Tesco CEO David Lewis says businesses, particularly in the physical world, face such a strong disadvantage from business rates that a job apocalypse is likely coming.
Lewis noted that the rates are “completely disproportionate” and the fact that they are created solely out of a link to physical property puts traditional retailers at a massive disadvantage.
“If the government is not careful, it is going to keep piling on the burden. Business rates are the single biggest tax Tesco pays – £700m a year.” Lewis said to The Guardian.
The problem Lewis noted is that sales are slumping just a prices are set to increase.
“There is a real risk that [this] will put pressure on employment in traditional retail,” he said.
Lewis’ remarks follow a document leak out of Tesco in February that indicated the firm is contemplating a massive run of layoffs that will leave 39,000 Tesco workers unemployed over the next three years. The employer of 300,000 in the U.K. cut thousands of jobs last year as a cost cutting measure, though there are no official plans for more reductions.

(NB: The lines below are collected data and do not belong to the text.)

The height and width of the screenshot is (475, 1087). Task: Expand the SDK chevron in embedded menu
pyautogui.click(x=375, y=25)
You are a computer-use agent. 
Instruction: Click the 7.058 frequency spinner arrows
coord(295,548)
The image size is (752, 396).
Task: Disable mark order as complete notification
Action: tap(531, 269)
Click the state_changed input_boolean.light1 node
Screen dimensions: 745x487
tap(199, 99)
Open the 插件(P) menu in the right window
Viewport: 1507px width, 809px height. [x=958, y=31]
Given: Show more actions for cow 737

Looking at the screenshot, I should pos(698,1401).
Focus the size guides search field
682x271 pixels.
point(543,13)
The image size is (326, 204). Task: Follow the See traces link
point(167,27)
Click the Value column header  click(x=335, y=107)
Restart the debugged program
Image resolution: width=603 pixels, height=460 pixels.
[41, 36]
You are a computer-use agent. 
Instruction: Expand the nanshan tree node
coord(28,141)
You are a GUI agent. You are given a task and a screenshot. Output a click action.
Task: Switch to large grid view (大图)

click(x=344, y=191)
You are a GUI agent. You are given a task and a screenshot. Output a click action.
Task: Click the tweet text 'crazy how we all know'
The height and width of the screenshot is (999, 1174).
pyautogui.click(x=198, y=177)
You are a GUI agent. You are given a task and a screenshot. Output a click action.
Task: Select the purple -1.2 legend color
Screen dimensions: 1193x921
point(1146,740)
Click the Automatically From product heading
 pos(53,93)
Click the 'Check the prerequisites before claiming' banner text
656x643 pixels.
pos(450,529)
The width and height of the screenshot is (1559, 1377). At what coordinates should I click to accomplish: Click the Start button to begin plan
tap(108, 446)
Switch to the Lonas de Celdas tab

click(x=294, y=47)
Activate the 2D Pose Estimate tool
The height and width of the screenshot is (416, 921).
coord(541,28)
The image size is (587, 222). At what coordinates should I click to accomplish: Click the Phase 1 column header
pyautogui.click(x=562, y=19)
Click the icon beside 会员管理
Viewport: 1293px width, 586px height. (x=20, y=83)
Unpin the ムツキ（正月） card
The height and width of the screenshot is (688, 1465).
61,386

“We have to keep that under review depending on what happens in the budget [and the wider market],” he said.
And if it is a wider market he expects it will remains tough for the rest of the year.
“Not since the early 1970s has the U.K. market experienced any food deflation and we are now entering a third year of that. Nothing I see suggests that is going to change in the next year or so … Deflationary prices are good for customers but challenging for a business like ours and pressures from business rates and the living wages and new competitors,” he concluded.